Sunday 19 November 2017

Curse of gambling addiction hits GAA

Players ‘coming out of woodwork’ with major problems, warns GPA boss Farrell

Chief executive of the Gaelic Players Association Dessie Farrell believes recognition from the GAA has been vital to his organisation
Chief executive of the Gaelic Players Association Dessie Farrell believes recognition from the GAA has been vital to his organisation

Vincent Hogan gaelic games

The growing curse of gambling addiction is "like a steam train coming down the tracks" for the GAA, according to Gaelic Players' Association boss, Dessie Farrell.

Three inter-county players have availed of GPA services in the past year to enter treatment centres for the problem, but Farrell admits that many more are now "coming out of the woodwork". He explained: "In the last six months, this whole issue of gambling has taken us by surprise.

"It's that severe and that widespread. But we're starting to ask more questions about it now. Gambling is so accessible. You can have fellas on a coach going to a Championship game and they're on the iPhone, making bets. It's become a big, big problem. We're trying to get people who are dealing with these mental health/addiction issues back on their feet and give them a plan.

"But we're finding that a lot of players are on this merry-go-round, just ghosting through their lives. They mightn't necessarily be the extreme cases where there is depression or alcohol abuse, but a lot of them are on this carousel and don't know what it is they want to do or where they want to go. There's this chaos in their heads and it's camouflaged by their inter-county career."

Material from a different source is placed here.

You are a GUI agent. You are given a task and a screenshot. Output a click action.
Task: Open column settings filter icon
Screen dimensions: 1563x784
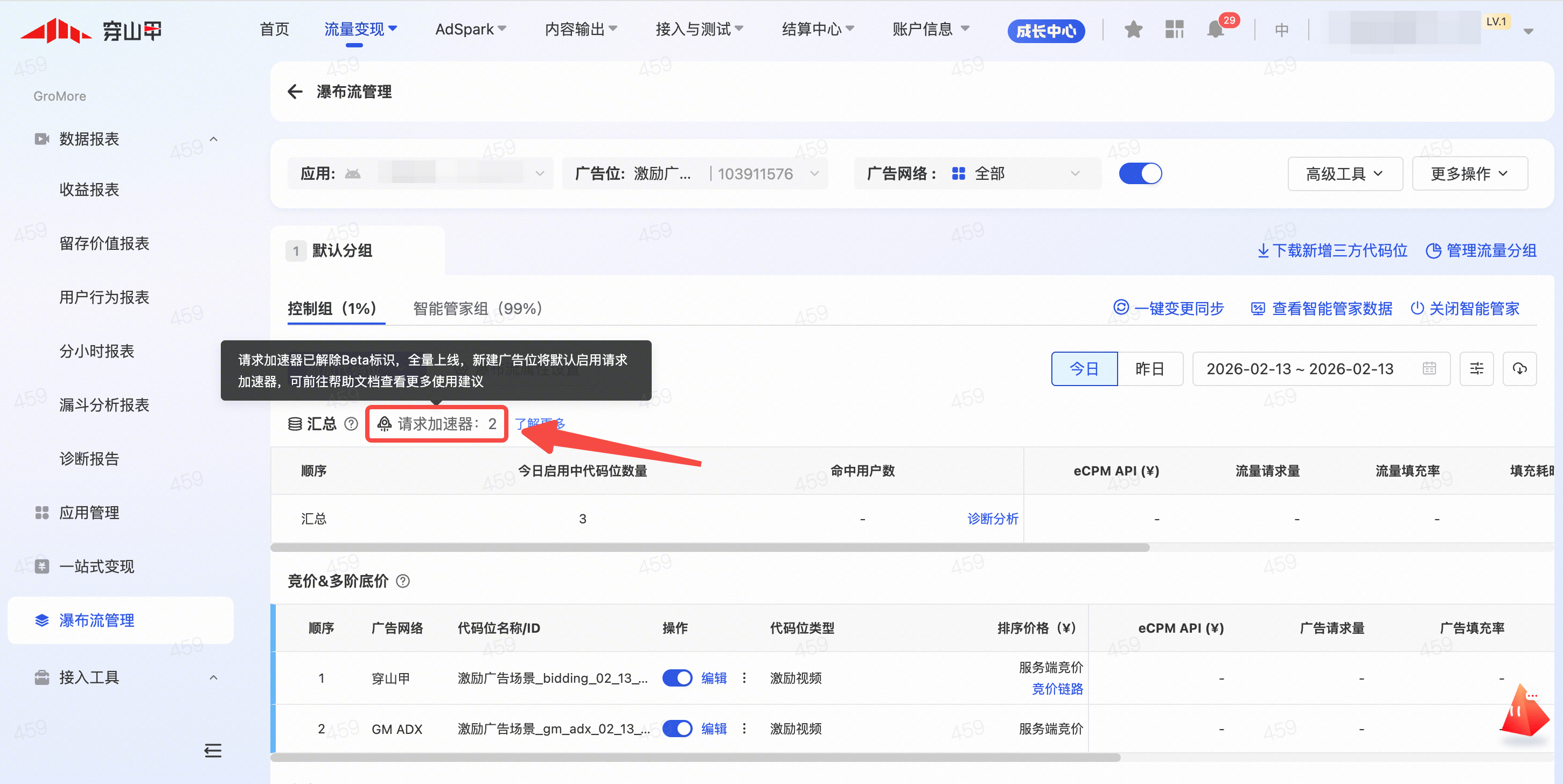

In an extensive interview in today's Irish Independent, Farrell explains how more and more GPA members have come looking for help as they struggle to cope with issues of addiction and depression.

"The extreme level is where players have to engage with our counselling service," he said. "We have a network of clinical psychologists around the country, which our players can access free.

"Some very extreme cases might require hospitalisation or access to patient treatment clinics. In the last year, we've put three players into treatment centres for gambling addiction. Well, one was gambling/alcohol.

"But they're all coming out of the woodwork now with serious problems and the issues that stem from gambling, like significant debt and the upset in the home. There have been a lot of cases of that.

"This is going to hit us like a steam train coming down the tracks, that's how serious it is. We're actually talking to our counsellors now to see what we can do about putting together an education programme around this."